DHT is produced when testosterone (the male sex hormone) and 5AR (an enzyme) interact. However, oxygen is also necessary for this interaction, but it doesn’t require much of it. As such, DHT can easily be produced in low-oxygen environments.
Interestingly, increasing oxygen levels will lead to the production of less DHT. How is that? Because another by-product – estradiol – can also come from the interaction between testosterone and 5AR. However, it requires more oxygen than DHT does.
This means that increasing oxygen levels in the scalp will lower DHT levels and increase estradiol levels. This is good news for hair loss sufferers in two ways:
First, less DHT means less follicle miniaturization.
Second, more estradiol can mean more hair growth.
As such, you can take a two-pronged approach to fighting hair loss just by simply increasing oxygen levels in the scalp.
3. It Ages the Skin
Aging is a normal process, and it’s one that is caused by a number of factors.
Free radicals are one such factor, and smoking can increase free radicals within the body and increase the rate at which your skin (including the scalp) is aging.
Free radicals are essentially incomplete atoms. To complete themselves, they steal electrons from surrounding molecules, such as those in the skin and hair.
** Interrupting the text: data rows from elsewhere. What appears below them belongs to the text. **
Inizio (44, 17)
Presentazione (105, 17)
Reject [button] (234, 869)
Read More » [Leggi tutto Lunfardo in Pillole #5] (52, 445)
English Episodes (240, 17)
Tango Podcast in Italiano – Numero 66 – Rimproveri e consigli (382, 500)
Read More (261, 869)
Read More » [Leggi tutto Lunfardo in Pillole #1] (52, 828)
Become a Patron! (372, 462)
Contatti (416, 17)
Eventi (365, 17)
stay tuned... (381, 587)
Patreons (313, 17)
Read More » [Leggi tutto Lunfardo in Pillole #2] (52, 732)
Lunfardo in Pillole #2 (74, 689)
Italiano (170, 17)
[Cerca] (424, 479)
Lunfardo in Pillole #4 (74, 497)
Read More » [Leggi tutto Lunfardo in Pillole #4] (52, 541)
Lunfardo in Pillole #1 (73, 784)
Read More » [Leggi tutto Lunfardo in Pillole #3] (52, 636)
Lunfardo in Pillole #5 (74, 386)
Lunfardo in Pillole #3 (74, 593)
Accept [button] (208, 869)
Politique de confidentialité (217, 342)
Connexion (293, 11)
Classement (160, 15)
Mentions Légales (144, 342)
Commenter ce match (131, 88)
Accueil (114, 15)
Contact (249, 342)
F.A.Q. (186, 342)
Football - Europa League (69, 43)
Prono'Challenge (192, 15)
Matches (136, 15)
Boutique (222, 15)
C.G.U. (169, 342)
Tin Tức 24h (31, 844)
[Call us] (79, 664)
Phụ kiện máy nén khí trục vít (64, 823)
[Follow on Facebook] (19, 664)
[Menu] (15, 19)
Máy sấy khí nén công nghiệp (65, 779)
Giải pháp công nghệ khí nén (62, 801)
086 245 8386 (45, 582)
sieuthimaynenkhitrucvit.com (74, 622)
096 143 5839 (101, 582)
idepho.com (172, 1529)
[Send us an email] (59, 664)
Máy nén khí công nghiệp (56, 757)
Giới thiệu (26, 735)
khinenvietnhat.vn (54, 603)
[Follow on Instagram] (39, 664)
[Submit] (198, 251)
As the molecules are broken down by the radicals, the surrounding structures have difficulty supporting themselves. The smoke of cigarettes add to the environmental damage of your skin.
This is what leads to aging – both premature and natural – and is a known cause of age-related hair loss.
4. It Lowers Immunity
While the majority of hair loss sufferers are diagnosed with Androgenetic Alopecia, a nonimmune form of thinning and balding, immunity is still important when it comes to staying healthy. This is similar when speaking of scalp and hair health.
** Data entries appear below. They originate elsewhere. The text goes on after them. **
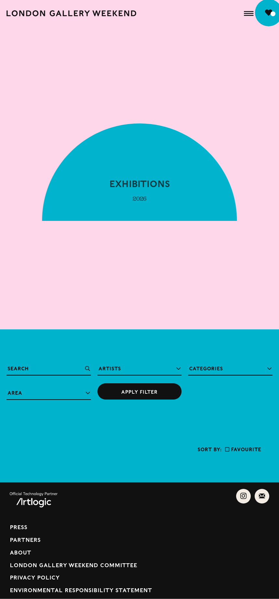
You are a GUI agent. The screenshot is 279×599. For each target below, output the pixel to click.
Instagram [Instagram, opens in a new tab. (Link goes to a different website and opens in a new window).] (243, 495)
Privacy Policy (35, 577)
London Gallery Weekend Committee (73, 565)
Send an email (262, 495)
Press (18, 527)
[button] (249, 13)
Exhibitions (139, 186)
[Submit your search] (139, 391)
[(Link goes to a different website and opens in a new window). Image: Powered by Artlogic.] (33, 505)
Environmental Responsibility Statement (81, 590)
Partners (25, 539)
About (20, 552)
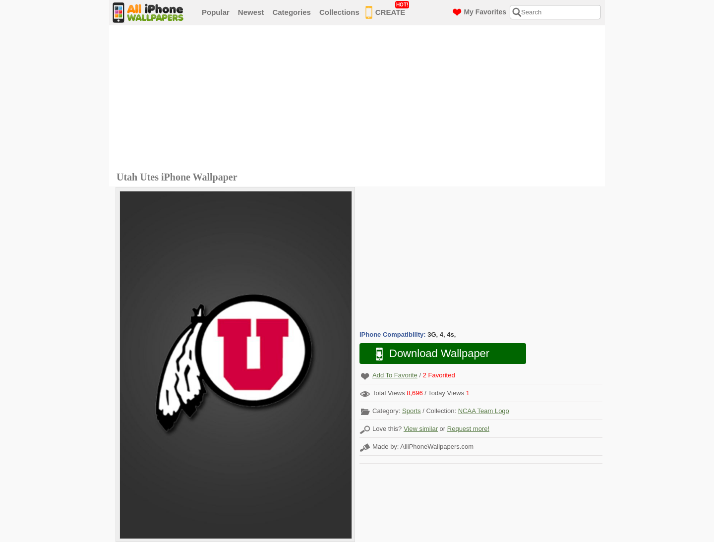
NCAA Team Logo (483, 411)
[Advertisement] (359, 99)
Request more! (468, 428)
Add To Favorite (394, 375)
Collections (339, 12)
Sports (411, 411)
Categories (291, 12)
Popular (216, 12)
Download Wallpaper (427, 354)
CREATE (387, 10)
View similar (421, 428)
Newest (251, 12)
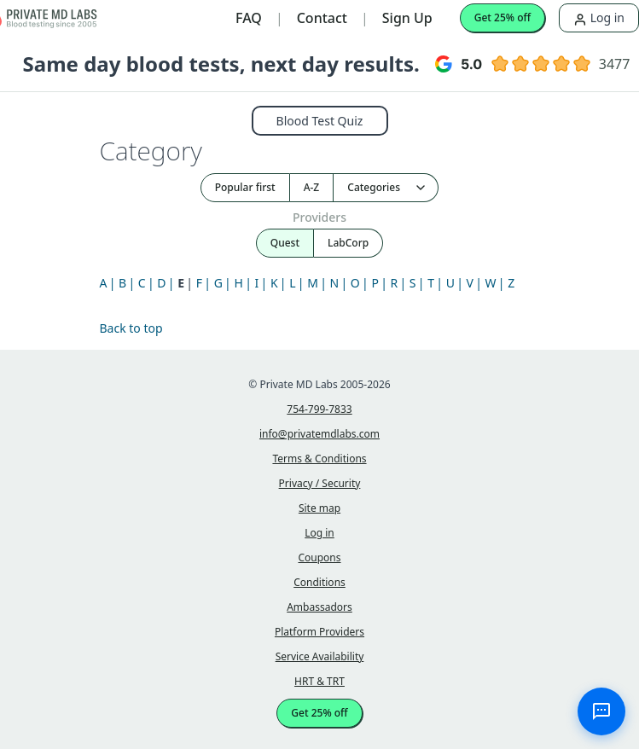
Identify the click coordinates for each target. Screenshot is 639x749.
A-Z (312, 187)
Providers (319, 217)
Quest (284, 242)
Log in (598, 17)
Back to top (131, 328)
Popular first (245, 187)
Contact (322, 18)
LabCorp (348, 242)
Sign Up (407, 18)
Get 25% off (502, 17)
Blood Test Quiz (319, 121)
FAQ (248, 18)
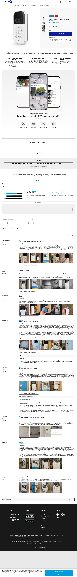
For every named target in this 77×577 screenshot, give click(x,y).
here (46, 166)
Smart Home (16, 5)
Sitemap (35, 543)
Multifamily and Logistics (44, 5)
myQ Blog (43, 529)
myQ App (43, 514)
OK (58, 574)
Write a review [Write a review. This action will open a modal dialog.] (51, 23)
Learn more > (38, 118)
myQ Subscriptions (45, 516)
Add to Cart (60, 34)
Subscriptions (34, 5)
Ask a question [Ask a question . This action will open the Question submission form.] (58, 23)
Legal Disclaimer (52, 541)
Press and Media (36, 541)
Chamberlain (41, 533)
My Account (63, 2)
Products (43, 527)
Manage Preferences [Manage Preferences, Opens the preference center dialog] (59, 571)
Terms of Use (60, 541)
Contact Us (28, 541)
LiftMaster (34, 533)
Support (56, 1)
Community (43, 523)
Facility (42, 525)
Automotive (43, 520)
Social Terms (29, 543)
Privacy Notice (44, 541)
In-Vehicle (24, 5)
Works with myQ (44, 518)
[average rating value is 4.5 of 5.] (53, 22)
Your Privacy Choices (39, 547)
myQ (30, 533)
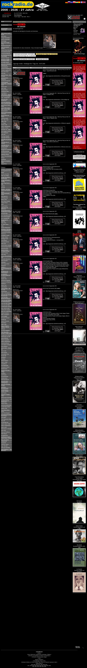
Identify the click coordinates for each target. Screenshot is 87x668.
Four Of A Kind (4, 71)
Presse (33, 662)
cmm (2, 204)
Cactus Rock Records (6, 50)
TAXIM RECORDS (5, 406)
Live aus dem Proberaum (4, 100)
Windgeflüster (4, 435)
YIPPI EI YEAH (5, 444)
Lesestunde (4, 291)
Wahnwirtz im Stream (6, 428)
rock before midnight (6, 344)
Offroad (3, 329)
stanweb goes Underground (4, 382)
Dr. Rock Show (4, 224)
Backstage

Nicotine has actually been shown to slow and stop the cell cycle. As such, this can lead to a reduction in T-cell production.
T-cells are one of the bodies main defenses against foreign body attacks, including bacteria and fungus. This is only one element of immunity influenced by smoking.
Is Nicotine Use a Direct Cause of Hair Loss?
Will using nicotine lead to immediate and irreversible hair loss? No. However, prolonged use can certainly contribute to poor health and, as a result, hair thinning and balding.
What About Vaping?
With the advent of e-cigarettes, vaping has become a popular trend among smokers. After all, it’s a much safer alternative to cigarettes, right?
Unfortunately, vaping is not as safe as e-cigarette companies would have you believe. In fact, the use of e-cigarettes comes with its own side effects, including a condition known as Popcorn Lung.
Health risks aside, though, can the nicotine within e-cigarettes also lead to hair loss? Yes.
Nicotine, no matter how it’s used, is a substance that’s harmful to the body.
How to Combat Nicotine-Related Hair Loss
While giving up smoking is the best course of action, there are a few things you can do to reduce (but not eliminate) nicotine’s effects on the body.
With oxygen levels decreased and blood pressure increased, the flow of oxygen throughout your body is severely limited. You can boost these levels with meditation and/or deep breathing.
Meditation and deep breathing have a number of benefits for the body, whether you’re a smoker or not. These include stress reduction and a decrease in carbon dioxide levels.
As you focus on your breathing, you can learn to bring more oxygen into your lungs (which will then circulate throughout your body) and release more carbon dioxide.
These focused sessions of breathing will also extend to your everyday life, as you begin to become more aware of your breathing patterns and other body responses.
It’s no secret that smoking is harmful to your health. However, cigarettes and their various substances – including nicotine – can be just as harmful to the health of your hair.
While I absolutely advocate for quitting, I know that’s not what most will want to hear. And, while you can’t eliminate all risk without quitting, you can combat nicotine-related hair loss with the tips above.
*This article was reviewed by Dr. Debra Rose Wilson.